F1 rats were mated after 120 days of treatment following the same procedure as described above. - Analytical verification of doses or concentrations:
- yes
- Details on analytical verification of doses or concentrations:
- After four weeks of weekly sample collection, analyses of test material concentrations in the were conducted. This procedure was continued throughout the study.
- Duration of treatment / exposure:
- 28 weeks
- Frequency of treatment:
- Continuous exposure via feed.
- Details on study schedule:
- Groups of 15 male and 30 female (F0 parents) weanling rats were fed diet containing 0 (control), 30, 1000 or 3000 (initially 4000 ppm, reduced to 3000 ppm after four weeks of feeding to the F0 parents) ppm cyromazine. After 100 days, the animals were mated and allowed to rear their F1 litters to weaning. From these weanlings, the F1 parents were selected (15 males and 30 females from each dosing group) and after a 120 day pre- mating period were mated to produce the F2 litters. In each generation, on lactation day 4, the litters were culled to 10 animals (where possible of equal sex ratio).

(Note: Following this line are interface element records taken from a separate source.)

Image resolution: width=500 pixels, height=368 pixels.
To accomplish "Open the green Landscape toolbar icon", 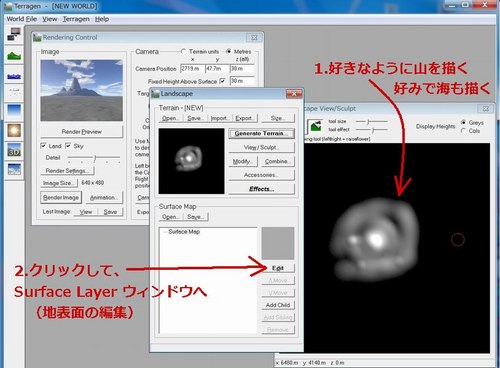I will pyautogui.click(x=14, y=55).
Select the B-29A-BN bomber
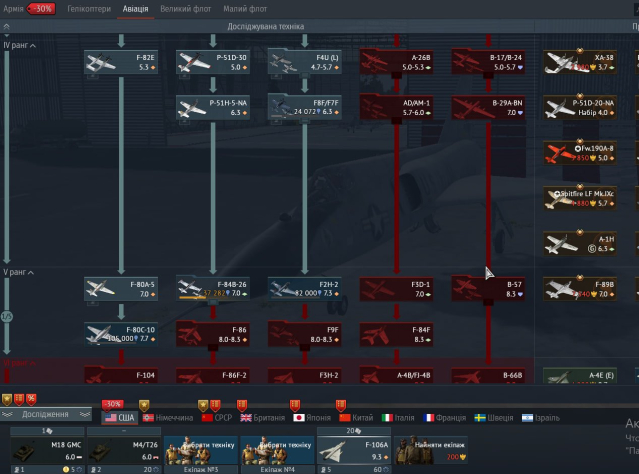Image resolution: width=639 pixels, height=474 pixels. pos(488,107)
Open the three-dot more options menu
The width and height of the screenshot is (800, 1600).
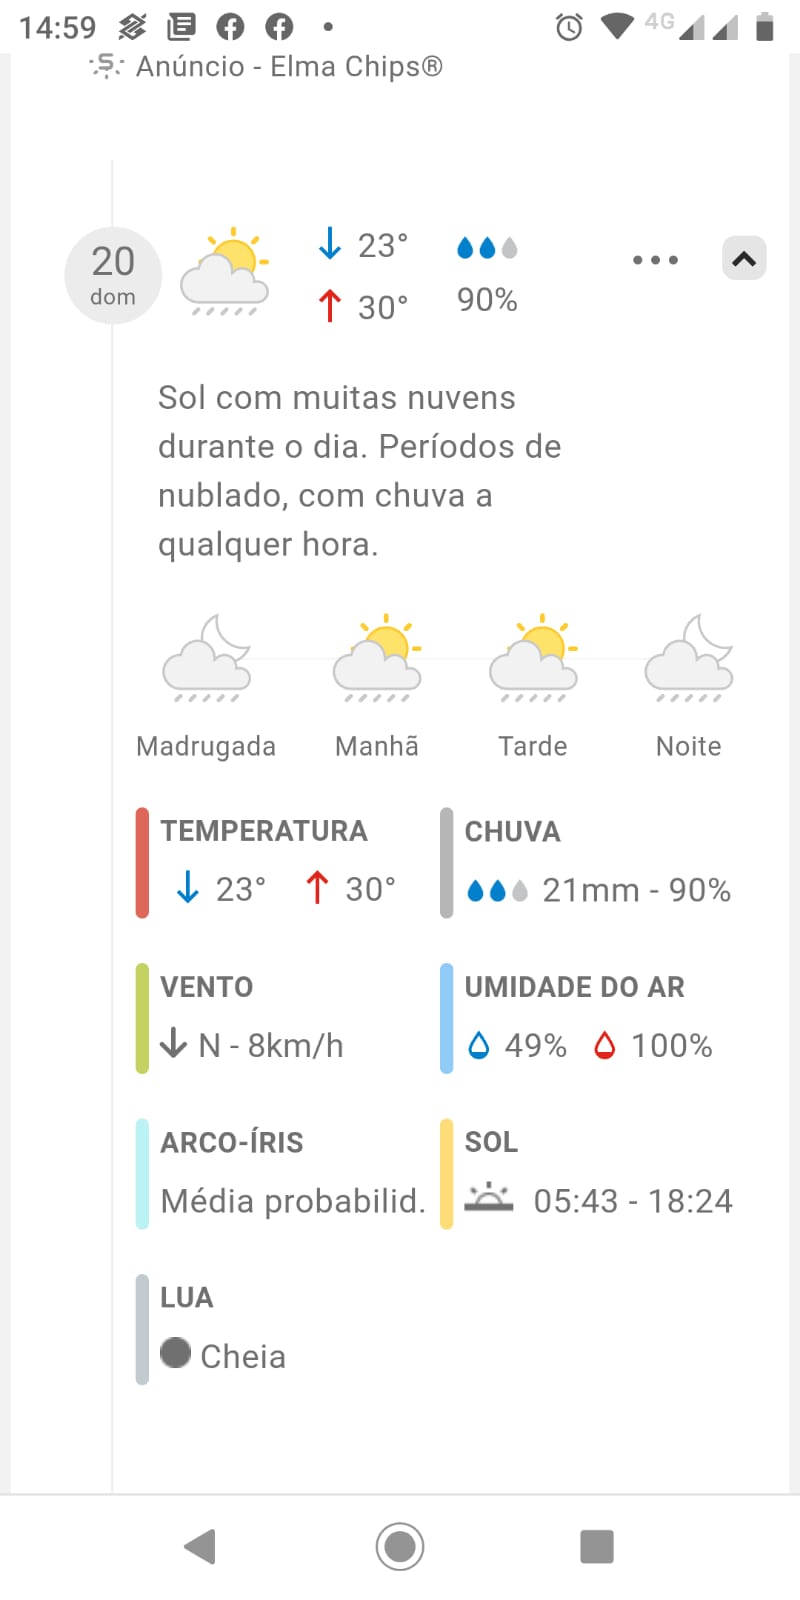tap(655, 260)

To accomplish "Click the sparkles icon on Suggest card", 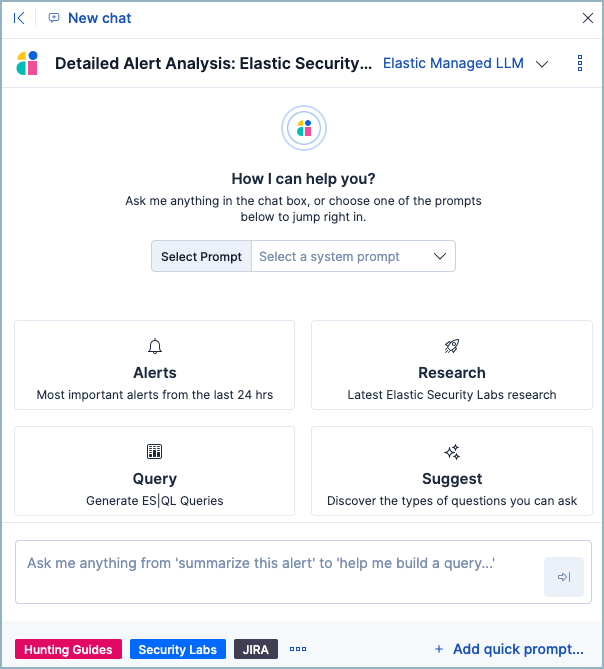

Doses / concentrationsopen allclose all
- Dose / conc.:
- 3 000 ppm
- Remarks:
- High dose group, equivalent to a mean daily intake of 228 mg/kg bw/d for male F0 Parents, 169 mg/kg bw/d for male F1 Parents, 259 mg/kg bw/d for female F0 Parents and 202 mg/kg bw/d for female F1 Parents.
- Dose / conc.:
- 1 000 ppm
- Remarks:
- Mid dose group, equivalent to a mean daily intake of 64.1 mg/kg bw/d for male F0 Parents, 51.3 mg/kg bw/d for male F1 Parents, 77.2 mg/kg bw/d for female F0 Parents and 66.3 mg/kg bw/d for female F1 Parents.
- Dose / conc.:
- 30 ppm
- Remarks:
- Low dose group, equivalent to a mean daily intake of 1.97 mg/kg bw/d for male F0 Parents, 1.55 mg/kg bw/d for male F1 Parents, 2.34 mg/kg bw/d for female F0 Parents and 1.94 mg/kg bw/d for female F1 Parents.
- No. of animals per sex per dose:
- 15 males and 30 female/dose
- Control animals:
- yes, concurrent vehicle
Examinations
- Parental animals: Observations and examinations:
- The parental rats and pups were observed twice each day for signs of overt toxicity, changes in general appearance and behavior and mortality. The nesting and nursing behavior of the females was observed. Detailed observations were recorded weekly on the parental rats and the pups after weaning. Examinations for gross deformaties of the pups were conducted at birth and on lactation days and 4, 7, 14 and 21.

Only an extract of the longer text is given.